**What you should do:** Copy out all of the entries below, swapping "sidebar" for "navigation bar" and keeping everything else the same. Omit the pictures.

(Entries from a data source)
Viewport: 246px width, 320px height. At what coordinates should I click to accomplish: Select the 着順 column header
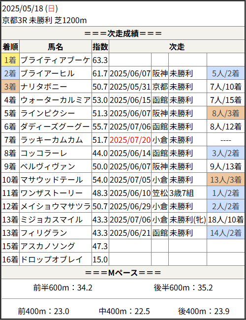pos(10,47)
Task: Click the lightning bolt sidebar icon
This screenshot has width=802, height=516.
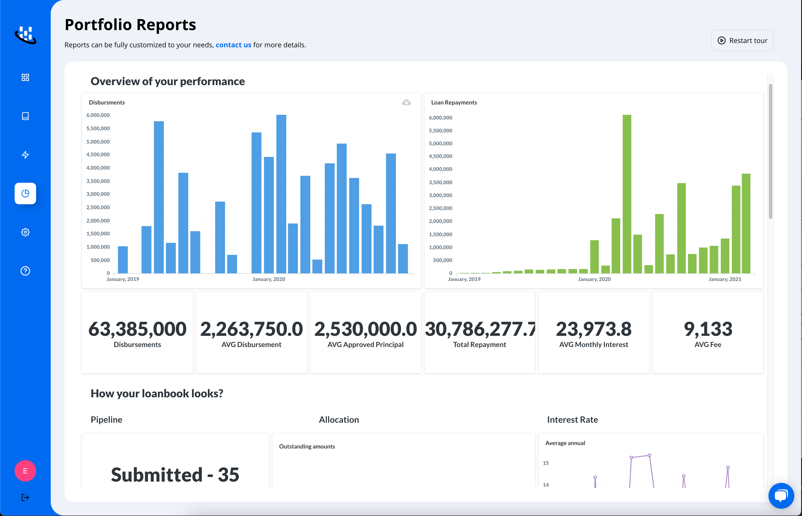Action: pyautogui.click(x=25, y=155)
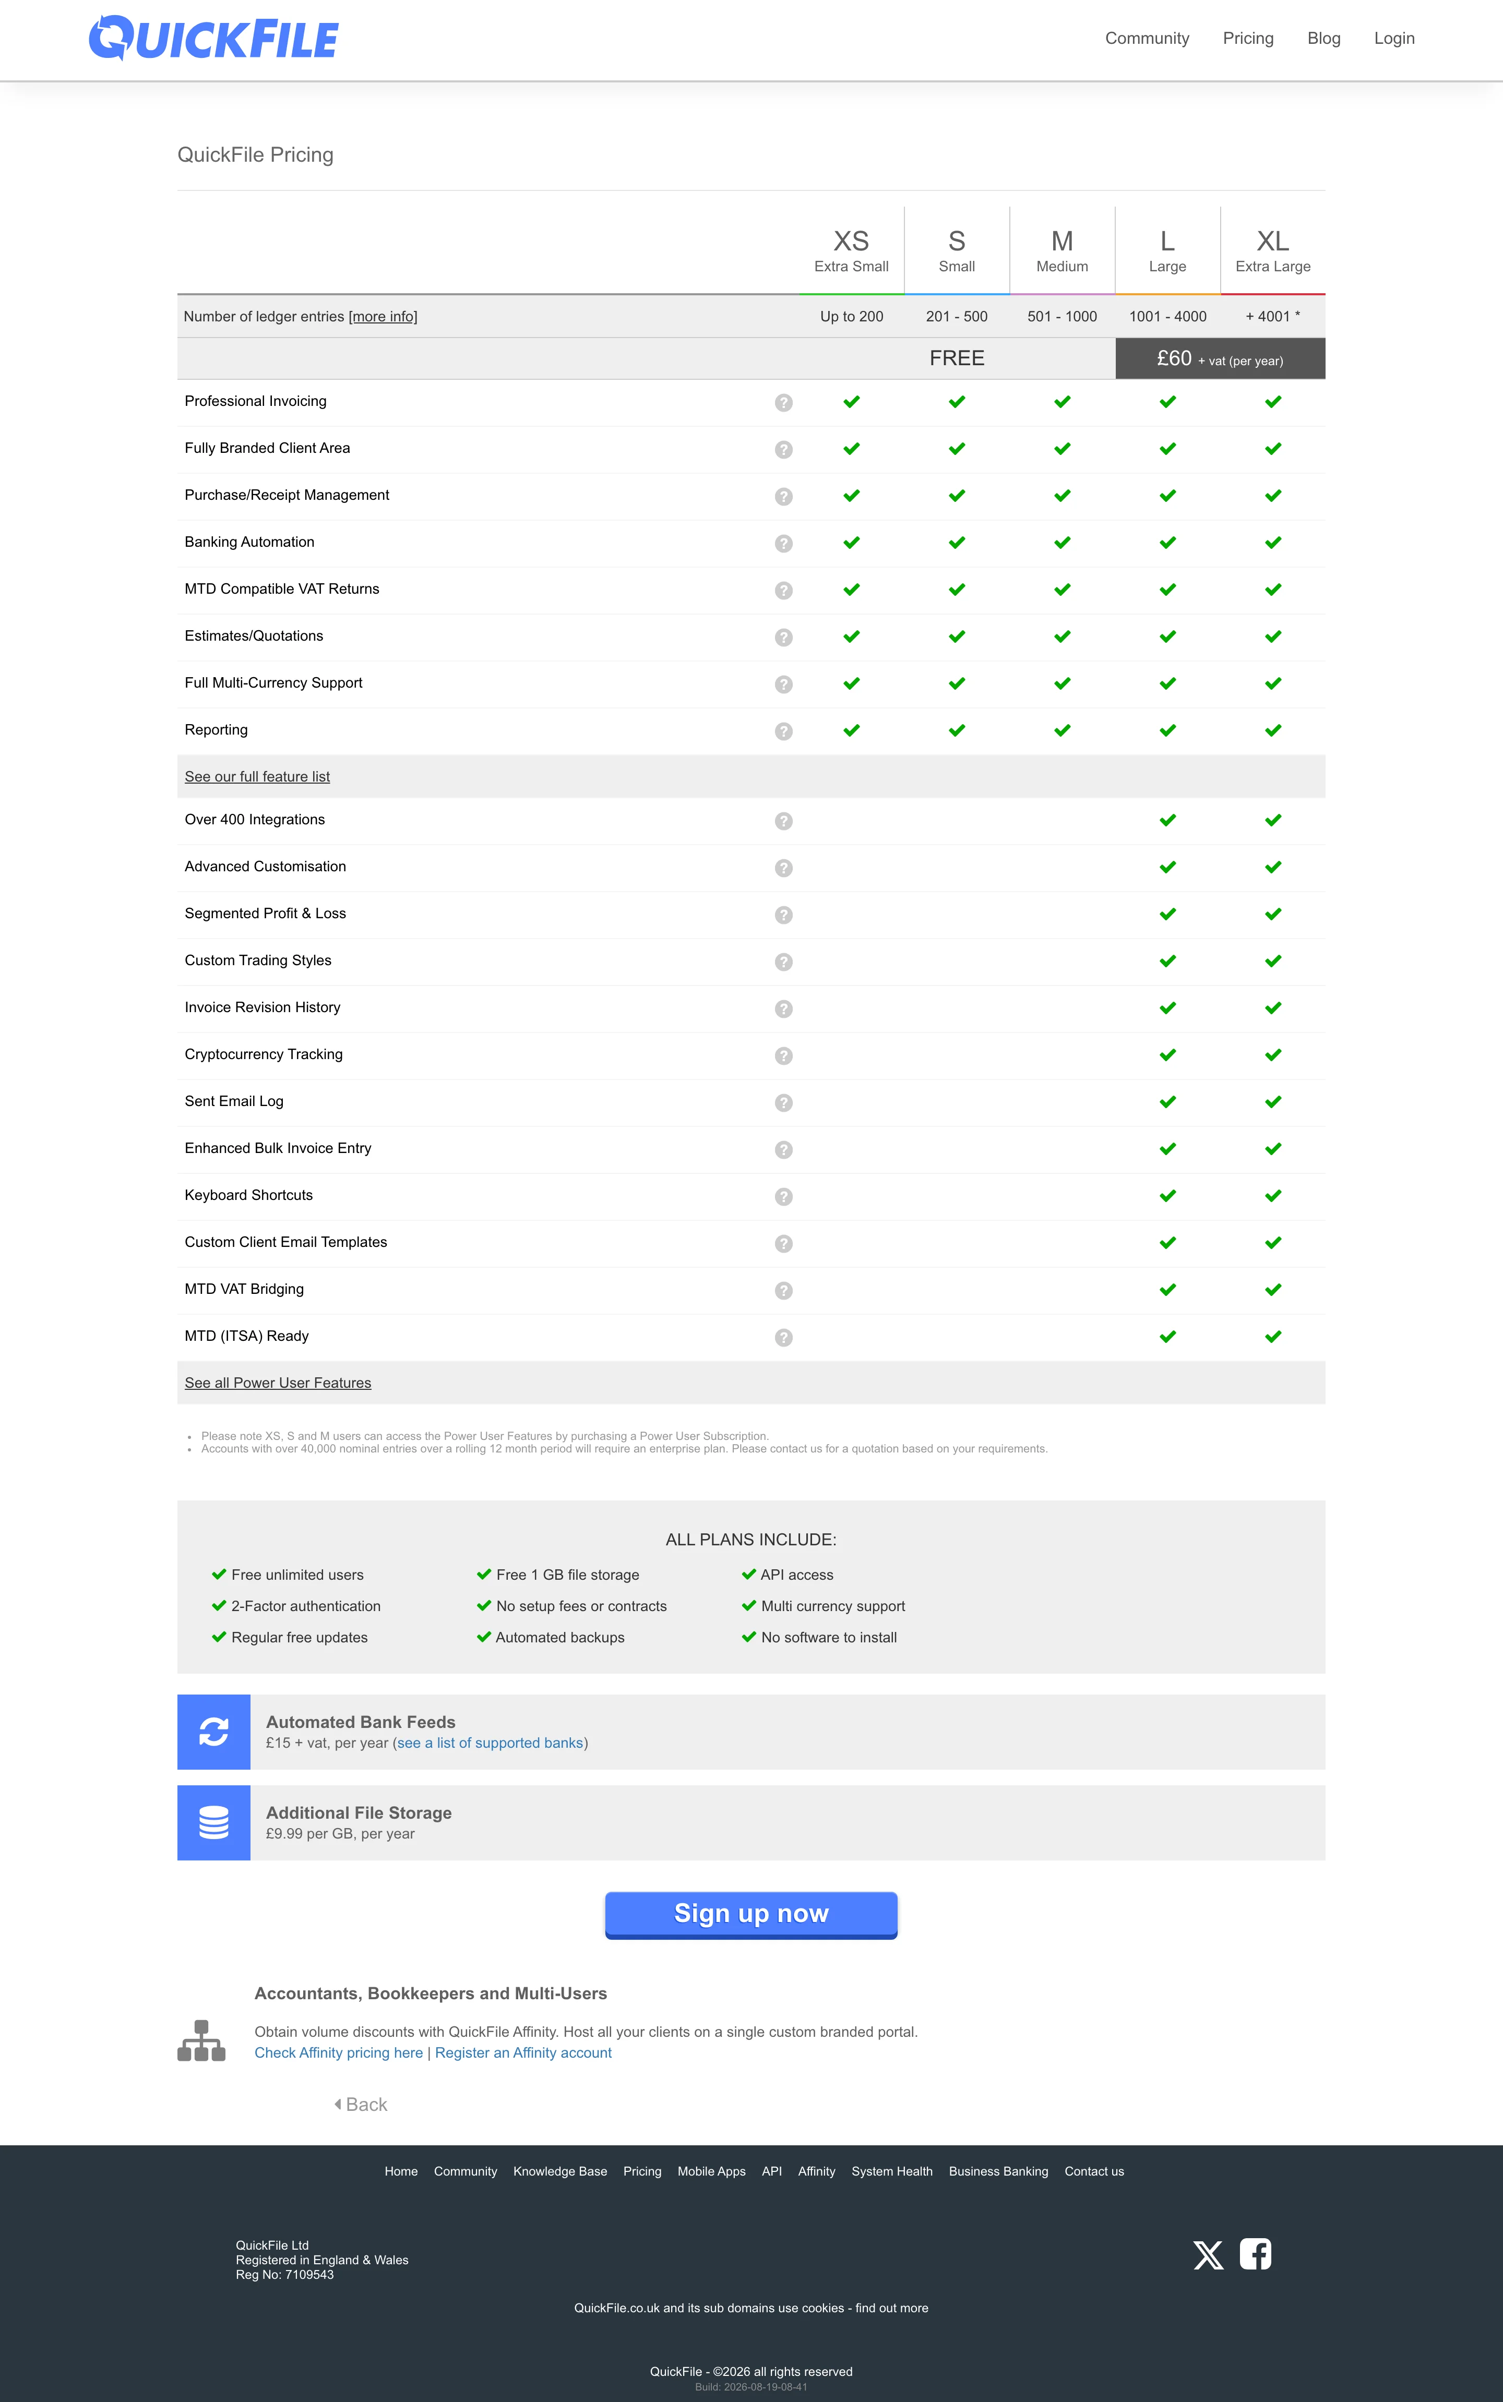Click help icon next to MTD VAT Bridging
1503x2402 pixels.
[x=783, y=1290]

**Response below:**
Viewport: 246px width, 320px height. At what coordinates should I click to accomplish: Select the 着順 column header
pos(10,47)
Task: Click the lightning bolt navigation bar icon
This screenshot has width=802, height=516.
Action: pyautogui.click(x=25, y=155)
Click help icon next to MTD VAT Bridging
1503x2402 pixels.
[x=783, y=1290]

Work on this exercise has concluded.